Work order => Could you give back the whole listing exactly as written?

+--

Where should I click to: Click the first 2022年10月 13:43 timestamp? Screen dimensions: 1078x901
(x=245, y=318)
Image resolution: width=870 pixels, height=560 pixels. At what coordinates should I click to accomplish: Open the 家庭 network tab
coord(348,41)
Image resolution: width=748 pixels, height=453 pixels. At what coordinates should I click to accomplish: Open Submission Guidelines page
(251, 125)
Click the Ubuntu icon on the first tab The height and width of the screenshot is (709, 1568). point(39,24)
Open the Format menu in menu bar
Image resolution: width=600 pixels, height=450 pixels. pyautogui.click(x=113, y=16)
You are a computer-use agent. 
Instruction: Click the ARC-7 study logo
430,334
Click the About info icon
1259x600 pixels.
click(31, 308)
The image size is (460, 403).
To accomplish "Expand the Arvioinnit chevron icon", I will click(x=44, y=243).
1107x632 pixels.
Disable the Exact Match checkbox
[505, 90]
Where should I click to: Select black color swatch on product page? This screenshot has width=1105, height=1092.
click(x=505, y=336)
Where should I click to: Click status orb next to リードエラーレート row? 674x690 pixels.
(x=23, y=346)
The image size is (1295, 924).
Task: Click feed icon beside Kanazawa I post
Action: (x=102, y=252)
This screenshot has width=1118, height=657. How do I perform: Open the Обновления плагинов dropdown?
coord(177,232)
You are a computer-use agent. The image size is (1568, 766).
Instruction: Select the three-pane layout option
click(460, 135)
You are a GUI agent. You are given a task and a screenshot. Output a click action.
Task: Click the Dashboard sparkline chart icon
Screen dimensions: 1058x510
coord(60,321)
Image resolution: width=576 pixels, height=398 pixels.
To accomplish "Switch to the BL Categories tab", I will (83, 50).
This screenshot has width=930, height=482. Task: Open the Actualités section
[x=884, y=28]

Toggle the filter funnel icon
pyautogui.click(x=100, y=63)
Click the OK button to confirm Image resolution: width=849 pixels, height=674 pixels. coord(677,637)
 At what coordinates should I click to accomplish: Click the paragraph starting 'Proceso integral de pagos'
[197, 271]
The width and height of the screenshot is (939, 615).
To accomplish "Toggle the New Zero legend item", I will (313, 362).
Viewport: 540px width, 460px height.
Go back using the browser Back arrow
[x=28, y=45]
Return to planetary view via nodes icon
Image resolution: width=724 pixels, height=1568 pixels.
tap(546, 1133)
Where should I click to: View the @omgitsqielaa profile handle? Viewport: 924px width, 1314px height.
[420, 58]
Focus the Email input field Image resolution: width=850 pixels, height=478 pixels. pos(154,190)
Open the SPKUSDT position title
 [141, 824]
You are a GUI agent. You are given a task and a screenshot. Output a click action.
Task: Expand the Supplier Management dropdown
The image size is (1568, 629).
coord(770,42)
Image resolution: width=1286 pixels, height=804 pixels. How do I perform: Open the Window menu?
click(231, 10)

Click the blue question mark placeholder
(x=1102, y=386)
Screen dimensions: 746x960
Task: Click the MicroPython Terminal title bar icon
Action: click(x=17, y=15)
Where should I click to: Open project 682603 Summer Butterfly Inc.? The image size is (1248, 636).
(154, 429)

+--

Result for this task =>
Where should I click to: Click the first 2022年10月 13:43 timestamp? Screen dimensions: 1078x901
(x=245, y=318)
Image resolution: width=870 pixels, height=560 pixels. At what coordinates should I click to accomplish: Open the 家庭 network tab
coord(348,41)
Image resolution: width=748 pixels, height=453 pixels. At what coordinates should I click to accomplish: Open Submission Guidelines page
(251, 125)
Click the Ubuntu icon on the first tab The height and width of the screenshot is (709, 1568). point(39,24)
Open the Format menu in menu bar
Image resolution: width=600 pixels, height=450 pixels. pyautogui.click(x=113, y=16)
You are a computer-use agent. 
Instruction: Click the ARC-7 study logo
430,334
Click the About info icon
1259x600 pixels.
click(31, 308)
The image size is (460, 403).
To accomplish "Expand the Arvioinnit chevron icon", I will click(x=44, y=243).
1107x632 pixels.
Disable the Exact Match checkbox
[505, 90]
Where should I click to: Select black color swatch on product page? This screenshot has width=1105, height=1092.
click(x=505, y=336)
Where should I click to: Click status orb next to リードエラーレート row? 674x690 pixels.
(x=23, y=346)
The image size is (1295, 924).
Task: Click feed icon beside Kanazawa I post
Action: (x=102, y=252)
This screenshot has width=1118, height=657. How do I perform: Open the Обновления плагинов dropdown?
coord(177,232)
You are a computer-use agent. The image size is (1568, 766).
Instruction: Select the three-pane layout option
click(460, 135)
You are a GUI agent. You are given a task and a screenshot. Output a click action.
Task: Click the Dashboard sparkline chart icon
Screen dimensions: 1058x510
coord(60,321)
Image resolution: width=576 pixels, height=398 pixels.
To accomplish "Switch to the BL Categories tab", I will (83, 50).
This screenshot has width=930, height=482. Task: Open the Actualités section
[x=884, y=28]

Toggle the filter funnel icon
pyautogui.click(x=100, y=63)
Click the OK button to confirm Image resolution: width=849 pixels, height=674 pixels. coord(677,637)
 At what coordinates should I click to accomplish: Click the paragraph starting 'Proceso integral de pagos'
[197, 271]
The width and height of the screenshot is (939, 615).
To accomplish "Toggle the New Zero legend item", I will (313, 362).
Viewport: 540px width, 460px height.
Go back using the browser Back arrow
[x=28, y=45]
Return to planetary view via nodes icon
Image resolution: width=724 pixels, height=1568 pixels.
tap(546, 1133)
Where should I click to: View the @omgitsqielaa profile handle? Viewport: 924px width, 1314px height.
[420, 58]
Focus the Email input field Image resolution: width=850 pixels, height=478 pixels. pos(154,190)
Open the SPKUSDT position title
 [141, 824]
You are a GUI agent. You are given a task and a screenshot. Output a click action.
Task: Expand the Supplier Management dropdown
The image size is (1568, 629).
coord(770,42)
Image resolution: width=1286 pixels, height=804 pixels. How do I perform: Open the Window menu?
click(231, 10)

Click the blue question mark placeholder
(x=1102, y=386)
Screen dimensions: 746x960
Task: Click the MicroPython Terminal title bar icon
Action: click(x=17, y=15)
Where should I click to: Open project 682603 Summer Butterfly Inc.? The image size is (1248, 636).
(154, 429)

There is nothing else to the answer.